Who says big ideas are rare?
The history of science is full of ideas that several people had at the same time.
One day, Bell went for a walk on a bluff overlooking the Grand River, near his parents’ house.
Far from the bustle of Boston and the pressure of competition from other eager inventors, he mulled over everything he had discovered about sound.
In that moment, Bell knew the answer to the puzzle of the harmonic telegraph.
In June of 1876, a few months after he shouted out, “Mr. Watson, come here,” Alexander Graham Bell took his device to the World’s Fair in Philadelphia.

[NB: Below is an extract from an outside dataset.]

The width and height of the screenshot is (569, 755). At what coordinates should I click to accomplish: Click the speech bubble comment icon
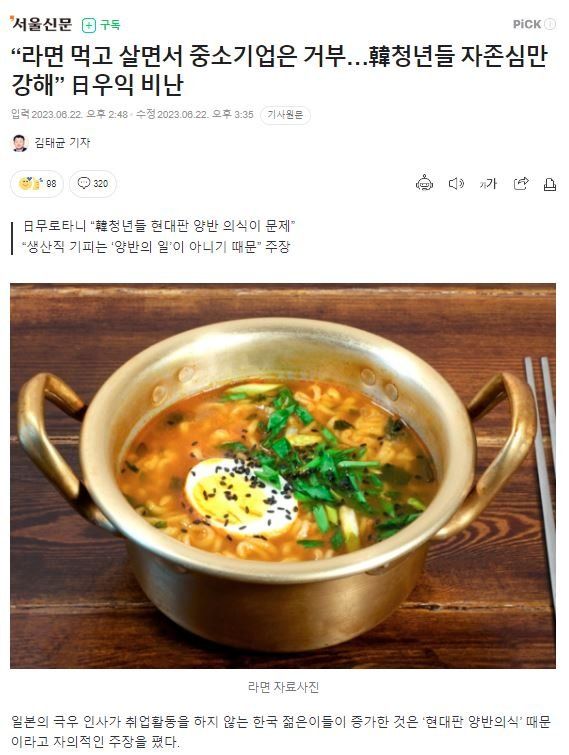coord(84,183)
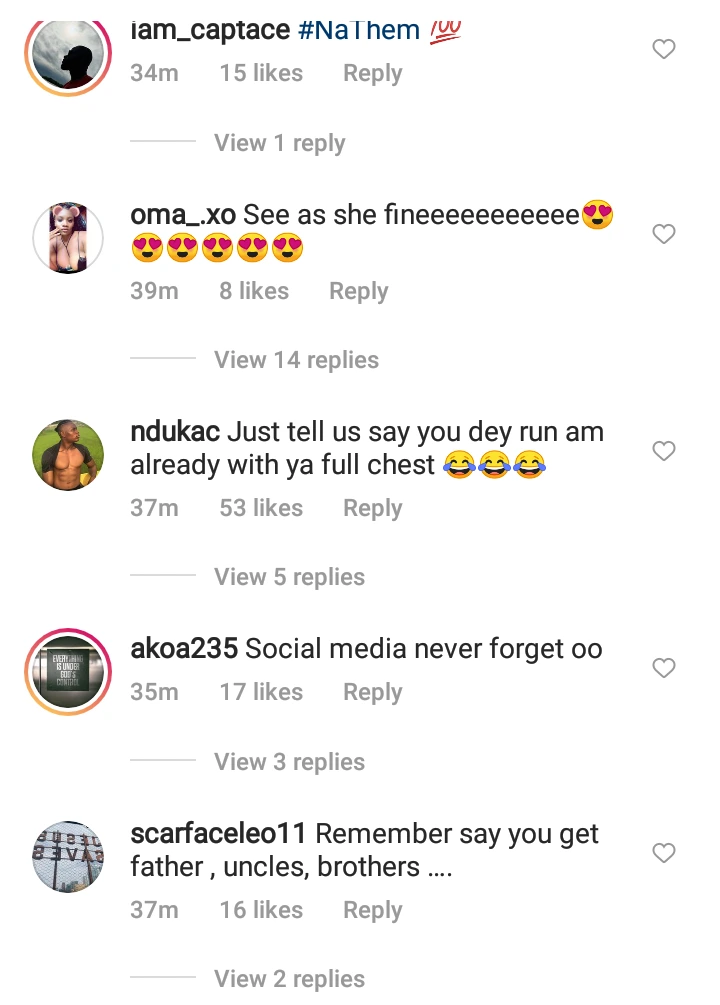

Bell was not the only one to give a presentation on the telephone at the Philadelphia Exhibition, however. Someone else spoke first. His name was Elisha Gray. Gray never had an epiphany overlooking the Grand River.
Gray was working on the telephone at the same time that Bell was. In fact, the two filed notice with the Patent Office in Washington, D.C., on the same day—February 14, 1876. Bell went on to make telephones with the company that later became A. T. & T. Gray went on to make telephones in partnership with Western Union and Thomas Edison, and—until Gray’s team was forced to settle a lawsuit with Bell’s company—the general consensus was that Gray and Edison’s telephone was better than Bell’s telephone.
In order to get one of the greatest inventions of the modern age, in other words, we thought we needed the solitary genius. But if Alexander Graham Bell had fallen into the Grand River and drowned that day back in Brantford, the world would still have had the telephone, the only difference being that the telephone company would have been nicknamed Ma Gray, not Ma Bell.